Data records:
● ● ● ● ● ● ●
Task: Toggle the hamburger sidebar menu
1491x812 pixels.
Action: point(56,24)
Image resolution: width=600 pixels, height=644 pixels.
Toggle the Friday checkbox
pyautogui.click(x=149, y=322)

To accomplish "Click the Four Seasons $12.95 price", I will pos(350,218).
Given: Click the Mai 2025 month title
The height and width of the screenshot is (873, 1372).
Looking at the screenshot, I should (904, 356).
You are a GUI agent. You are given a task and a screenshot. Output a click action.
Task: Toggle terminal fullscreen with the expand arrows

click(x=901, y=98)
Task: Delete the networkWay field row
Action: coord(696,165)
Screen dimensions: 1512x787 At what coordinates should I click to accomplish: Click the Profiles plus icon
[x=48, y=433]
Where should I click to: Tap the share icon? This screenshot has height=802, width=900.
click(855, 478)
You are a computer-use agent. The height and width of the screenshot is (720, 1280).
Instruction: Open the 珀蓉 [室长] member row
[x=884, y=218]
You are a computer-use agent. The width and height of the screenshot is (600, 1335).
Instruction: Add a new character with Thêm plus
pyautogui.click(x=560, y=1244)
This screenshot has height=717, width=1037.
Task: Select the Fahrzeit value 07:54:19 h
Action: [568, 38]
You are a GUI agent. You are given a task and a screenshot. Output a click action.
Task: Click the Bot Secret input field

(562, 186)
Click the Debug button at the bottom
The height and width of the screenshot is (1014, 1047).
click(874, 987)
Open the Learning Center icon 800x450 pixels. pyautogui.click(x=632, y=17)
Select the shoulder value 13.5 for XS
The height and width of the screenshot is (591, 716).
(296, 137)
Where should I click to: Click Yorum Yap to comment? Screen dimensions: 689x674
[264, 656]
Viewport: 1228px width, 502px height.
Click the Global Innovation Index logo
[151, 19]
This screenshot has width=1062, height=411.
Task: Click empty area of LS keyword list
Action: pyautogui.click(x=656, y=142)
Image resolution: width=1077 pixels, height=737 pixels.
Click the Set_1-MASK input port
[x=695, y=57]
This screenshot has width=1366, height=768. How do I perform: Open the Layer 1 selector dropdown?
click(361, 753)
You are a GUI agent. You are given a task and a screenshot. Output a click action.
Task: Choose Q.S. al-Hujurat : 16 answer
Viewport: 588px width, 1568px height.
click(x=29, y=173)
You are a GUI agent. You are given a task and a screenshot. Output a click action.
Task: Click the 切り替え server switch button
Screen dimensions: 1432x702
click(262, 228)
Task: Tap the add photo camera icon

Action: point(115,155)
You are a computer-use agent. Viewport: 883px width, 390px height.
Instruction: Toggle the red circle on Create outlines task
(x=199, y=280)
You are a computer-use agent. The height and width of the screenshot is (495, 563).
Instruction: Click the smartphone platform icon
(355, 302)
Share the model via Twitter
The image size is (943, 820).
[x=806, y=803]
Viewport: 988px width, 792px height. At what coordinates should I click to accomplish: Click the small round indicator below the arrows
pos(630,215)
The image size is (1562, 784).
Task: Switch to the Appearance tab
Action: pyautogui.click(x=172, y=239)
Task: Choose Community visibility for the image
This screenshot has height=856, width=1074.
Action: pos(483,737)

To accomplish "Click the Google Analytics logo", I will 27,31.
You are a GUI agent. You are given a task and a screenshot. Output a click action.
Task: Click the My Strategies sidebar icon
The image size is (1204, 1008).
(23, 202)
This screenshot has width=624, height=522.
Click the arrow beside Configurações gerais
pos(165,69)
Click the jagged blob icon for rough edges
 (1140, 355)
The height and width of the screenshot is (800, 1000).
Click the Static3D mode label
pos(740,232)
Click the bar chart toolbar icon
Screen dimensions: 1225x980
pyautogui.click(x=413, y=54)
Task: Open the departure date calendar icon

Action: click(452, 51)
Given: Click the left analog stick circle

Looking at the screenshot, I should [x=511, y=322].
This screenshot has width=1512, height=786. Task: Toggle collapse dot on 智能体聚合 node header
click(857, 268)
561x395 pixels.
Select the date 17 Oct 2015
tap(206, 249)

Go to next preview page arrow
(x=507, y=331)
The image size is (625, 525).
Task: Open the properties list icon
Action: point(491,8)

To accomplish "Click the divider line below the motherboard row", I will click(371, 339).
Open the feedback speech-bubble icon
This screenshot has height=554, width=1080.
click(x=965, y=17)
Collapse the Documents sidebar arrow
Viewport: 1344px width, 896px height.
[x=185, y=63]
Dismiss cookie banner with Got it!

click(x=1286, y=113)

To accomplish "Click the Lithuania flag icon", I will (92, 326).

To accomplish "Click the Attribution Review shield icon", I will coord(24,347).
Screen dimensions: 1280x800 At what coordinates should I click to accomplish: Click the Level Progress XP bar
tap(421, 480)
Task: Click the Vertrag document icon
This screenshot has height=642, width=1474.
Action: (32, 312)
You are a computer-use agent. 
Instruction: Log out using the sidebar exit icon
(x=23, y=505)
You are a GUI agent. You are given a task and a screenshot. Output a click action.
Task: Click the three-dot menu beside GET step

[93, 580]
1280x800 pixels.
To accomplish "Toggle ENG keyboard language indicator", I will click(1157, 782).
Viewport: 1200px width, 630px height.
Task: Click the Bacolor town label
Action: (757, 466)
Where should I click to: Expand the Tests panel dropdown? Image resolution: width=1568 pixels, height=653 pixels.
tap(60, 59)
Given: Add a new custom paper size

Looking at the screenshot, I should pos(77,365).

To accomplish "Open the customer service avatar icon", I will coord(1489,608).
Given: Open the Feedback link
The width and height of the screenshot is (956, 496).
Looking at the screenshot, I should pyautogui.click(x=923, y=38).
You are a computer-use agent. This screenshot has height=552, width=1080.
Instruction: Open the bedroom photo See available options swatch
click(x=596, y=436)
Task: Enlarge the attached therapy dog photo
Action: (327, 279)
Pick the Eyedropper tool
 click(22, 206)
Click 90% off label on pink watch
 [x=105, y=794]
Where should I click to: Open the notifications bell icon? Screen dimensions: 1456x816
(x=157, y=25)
● ● ● ● ● ● ●
Each line above must be retyped exactly.

Task: Toggle the hamburger sidebar menu
1491x812 pixels.
Action: point(56,24)
Image resolution: width=600 pixels, height=644 pixels.
Toggle the Friday checkbox
pyautogui.click(x=149, y=322)

To accomplish "Click the Four Seasons $12.95 price", I will pos(350,218).
Given: Click the Mai 2025 month title
The height and width of the screenshot is (873, 1372).
Looking at the screenshot, I should (904, 356).
You are a GUI agent. You are given a task and a screenshot. Output a click action.
Task: Toggle terminal fullscreen with the expand arrows

click(x=901, y=98)
Task: Delete the networkWay field row
Action: coord(696,165)
Screen dimensions: 1512x787 At what coordinates should I click to accomplish: Click the Profiles plus icon
[x=48, y=433]
Where should I click to: Tap the share icon? This screenshot has height=802, width=900.
click(855, 478)
You are a computer-use agent. The height and width of the screenshot is (720, 1280).
Instruction: Open the 珀蓉 [室长] member row
[x=884, y=218]
You are a computer-use agent. The width and height of the screenshot is (600, 1335).
Instruction: Add a new character with Thêm plus
pyautogui.click(x=560, y=1244)
This screenshot has height=717, width=1037.
Task: Select the Fahrzeit value 07:54:19 h
Action: [568, 38]
You are a GUI agent. You are given a task and a screenshot. Output a click action.
Task: Click the Bot Secret input field

(562, 186)
Click the Debug button at the bottom
The height and width of the screenshot is (1014, 1047).
click(874, 987)
Open the Learning Center icon 800x450 pixels. pyautogui.click(x=632, y=17)
Select the shoulder value 13.5 for XS
The height and width of the screenshot is (591, 716).
(296, 137)
Where should I click to: Click Yorum Yap to comment? Screen dimensions: 689x674
[264, 656]
Viewport: 1228px width, 502px height.
Click the Global Innovation Index logo
[151, 19]
This screenshot has width=1062, height=411.
Task: Click empty area of LS keyword list
Action: pyautogui.click(x=656, y=142)
Image resolution: width=1077 pixels, height=737 pixels.
Click the Set_1-MASK input port
[x=695, y=57]
This screenshot has width=1366, height=768. How do I perform: Open the Layer 1 selector dropdown?
click(361, 753)
You are a GUI agent. You are given a task and a screenshot. Output a click action.
Task: Choose Q.S. al-Hujurat : 16 answer
Viewport: 588px width, 1568px height.
click(x=29, y=173)
You are a GUI agent. You are given a task and a screenshot. Output a click action.
Task: Click the 切り替え server switch button
Screen dimensions: 1432x702
click(262, 228)
Task: Tap the add photo camera icon

Action: point(115,155)
You are a computer-use agent. Viewport: 883px width, 390px height.
Instruction: Toggle the red circle on Create outlines task
(x=199, y=280)
You are a computer-use agent. The height and width of the screenshot is (495, 563).
Instruction: Click the smartphone platform icon
(355, 302)
Share the model via Twitter
The image size is (943, 820).
[x=806, y=803]
Viewport: 988px width, 792px height. At what coordinates should I click to accomplish: Click the small round indicator below the arrows
pos(630,215)
The image size is (1562, 784).
Task: Switch to the Appearance tab
Action: pyautogui.click(x=172, y=239)
Task: Choose Community visibility for the image
This screenshot has height=856, width=1074.
Action: pos(483,737)

To accomplish "Click the Google Analytics logo", I will 27,31.
You are a GUI agent. You are given a task and a screenshot. Output a click action.
Task: Click the My Strategies sidebar icon
The image size is (1204, 1008).
(23, 202)
This screenshot has width=624, height=522.
Click the arrow beside Configurações gerais
pos(165,69)
Click the jagged blob icon for rough edges
 (1140, 355)
The height and width of the screenshot is (800, 1000).
Click the Static3D mode label
pos(740,232)
Click the bar chart toolbar icon
Screen dimensions: 1225x980
pyautogui.click(x=413, y=54)
Task: Open the departure date calendar icon

Action: click(452, 51)
Given: Click the left analog stick circle

Looking at the screenshot, I should [x=511, y=322].
This screenshot has width=1512, height=786. Task: Toggle collapse dot on 智能体聚合 node header
click(857, 268)
561x395 pixels.
Select the date 17 Oct 2015
tap(206, 249)

Go to next preview page arrow
(x=507, y=331)
The image size is (625, 525).
Task: Open the properties list icon
Action: point(491,8)

To accomplish "Click the divider line below the motherboard row", I will click(371, 339).
Open the feedback speech-bubble icon
This screenshot has height=554, width=1080.
click(x=965, y=17)
Collapse the Documents sidebar arrow
Viewport: 1344px width, 896px height.
[x=185, y=63]
Dismiss cookie banner with Got it!

click(x=1286, y=113)

To accomplish "Click the Lithuania flag icon", I will (92, 326).

To accomplish "Click the Attribution Review shield icon", I will coord(24,347).
Screen dimensions: 1280x800 At what coordinates should I click to accomplish: Click the Level Progress XP bar
tap(421, 480)
Task: Click the Vertrag document icon
This screenshot has height=642, width=1474.
Action: (32, 312)
You are a computer-use agent. 
Instruction: Log out using the sidebar exit icon
(x=23, y=505)
You are a GUI agent. You are given a task and a screenshot. Output a click action.
Task: Click the three-dot menu beside GET step

[93, 580]
1280x800 pixels.
To accomplish "Toggle ENG keyboard language indicator", I will click(1157, 782).
Viewport: 1200px width, 630px height.
Task: Click the Bacolor town label
Action: (757, 466)
Where should I click to: Expand the Tests panel dropdown? Image resolution: width=1568 pixels, height=653 pixels.
tap(60, 59)
Given: Add a new custom paper size

Looking at the screenshot, I should pos(77,365).

To accomplish "Open the customer service avatar icon", I will coord(1489,608).
Given: Open the Feedback link
The width and height of the screenshot is (956, 496).
Looking at the screenshot, I should pyautogui.click(x=923, y=38).
You are a computer-use agent. This screenshot has height=552, width=1080.
Instruction: Open the bedroom photo See available options swatch
click(x=596, y=436)
Task: Enlarge the attached therapy dog photo
Action: (327, 279)
Pick the Eyedropper tool
 click(22, 206)
Click 90% off label on pink watch
 [x=105, y=794]
Where should I click to: Open the notifications bell icon? Screen dimensions: 1456x816
(x=157, y=25)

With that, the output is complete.